Each is car-accessible and has a parking lot.

==Intermediate trailheads==
- Mystic Beach
- Bear Beach
- Magdalena Point
- Chin Beach

Each is accessible by parking along Highway 14 and hiking down an unmarked side trail.

==Establishment==
The Juan de Fuca Marine Trail was created by Parks Canada, originally intended to be part of the Trans Canada Trail. The work was done by Island Green Forestry. Control was given over to BC Parks. In 2001 the B.C. government claimed the trail was built to honour the 1994 Commonwealth Games, but that is debatable.

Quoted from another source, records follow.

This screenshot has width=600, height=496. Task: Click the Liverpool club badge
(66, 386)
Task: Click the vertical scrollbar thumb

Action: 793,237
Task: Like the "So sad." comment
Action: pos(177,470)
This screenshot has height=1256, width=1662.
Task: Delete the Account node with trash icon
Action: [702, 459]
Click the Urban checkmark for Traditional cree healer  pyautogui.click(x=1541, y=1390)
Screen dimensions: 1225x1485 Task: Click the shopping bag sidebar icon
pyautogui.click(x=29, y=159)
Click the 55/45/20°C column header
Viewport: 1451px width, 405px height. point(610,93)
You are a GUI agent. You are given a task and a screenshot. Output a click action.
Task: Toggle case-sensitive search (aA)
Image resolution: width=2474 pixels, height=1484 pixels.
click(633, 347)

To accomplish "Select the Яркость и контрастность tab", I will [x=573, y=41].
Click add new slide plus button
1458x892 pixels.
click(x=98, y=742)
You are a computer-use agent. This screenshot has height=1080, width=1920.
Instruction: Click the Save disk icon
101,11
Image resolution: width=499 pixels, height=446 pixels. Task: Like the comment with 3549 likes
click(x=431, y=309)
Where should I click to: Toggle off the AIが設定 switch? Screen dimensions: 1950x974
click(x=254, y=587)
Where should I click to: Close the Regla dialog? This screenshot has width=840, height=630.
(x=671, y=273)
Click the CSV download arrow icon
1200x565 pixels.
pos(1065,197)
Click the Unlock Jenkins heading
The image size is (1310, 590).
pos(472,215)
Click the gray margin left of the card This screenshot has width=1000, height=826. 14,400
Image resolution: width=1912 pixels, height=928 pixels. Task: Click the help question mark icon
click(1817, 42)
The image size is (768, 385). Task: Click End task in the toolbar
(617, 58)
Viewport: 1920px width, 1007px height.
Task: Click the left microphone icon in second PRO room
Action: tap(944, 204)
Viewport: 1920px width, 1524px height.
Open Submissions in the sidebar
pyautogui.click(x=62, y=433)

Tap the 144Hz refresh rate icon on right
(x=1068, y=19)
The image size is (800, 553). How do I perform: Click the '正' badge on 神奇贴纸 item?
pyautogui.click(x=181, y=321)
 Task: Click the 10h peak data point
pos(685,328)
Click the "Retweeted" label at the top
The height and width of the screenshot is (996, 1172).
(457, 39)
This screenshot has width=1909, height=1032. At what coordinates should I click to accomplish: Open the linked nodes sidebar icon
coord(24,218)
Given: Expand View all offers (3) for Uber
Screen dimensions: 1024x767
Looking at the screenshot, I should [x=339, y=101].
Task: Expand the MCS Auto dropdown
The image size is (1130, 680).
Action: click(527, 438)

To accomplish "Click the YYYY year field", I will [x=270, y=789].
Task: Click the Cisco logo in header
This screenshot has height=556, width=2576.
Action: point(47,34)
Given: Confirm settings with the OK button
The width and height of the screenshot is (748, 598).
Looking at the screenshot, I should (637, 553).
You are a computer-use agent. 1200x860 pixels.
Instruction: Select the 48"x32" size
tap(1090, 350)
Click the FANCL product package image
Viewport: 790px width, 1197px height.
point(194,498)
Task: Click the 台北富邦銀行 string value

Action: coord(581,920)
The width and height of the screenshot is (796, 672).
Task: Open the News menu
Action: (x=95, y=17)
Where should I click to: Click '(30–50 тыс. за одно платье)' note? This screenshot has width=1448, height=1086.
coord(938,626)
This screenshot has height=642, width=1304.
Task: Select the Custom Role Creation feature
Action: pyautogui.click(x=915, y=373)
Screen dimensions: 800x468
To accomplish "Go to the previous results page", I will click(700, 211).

==Threat to the integrity of the trail==
In January 2007, the provincial B.C. Liberal government removed 500 ha of land from tree farm licences (TFLs) on the southwestern coast of Vancouver Island to allow Western Forest Products (WFP) to sell the land for residential development. Despite a subsequent report by the provincial auditor general condemning the decision as having been made "without sufficient regard for the public interest", the government stood by the move.

As a result of the TFL deletions, Vancouver-based businessman Ender Ilkay purchased 236 ha of land from WFP and subsequently proposed a 257-cabin resort bordering 12 km of the Juan de Fuca Trail. The project faced broad opposition from citizens, community groups, environmentalists, and First Nations.

In September 2011, the Capital Regional District (CRD) voted to deny the developer's rezoning application, effectively blocking the project.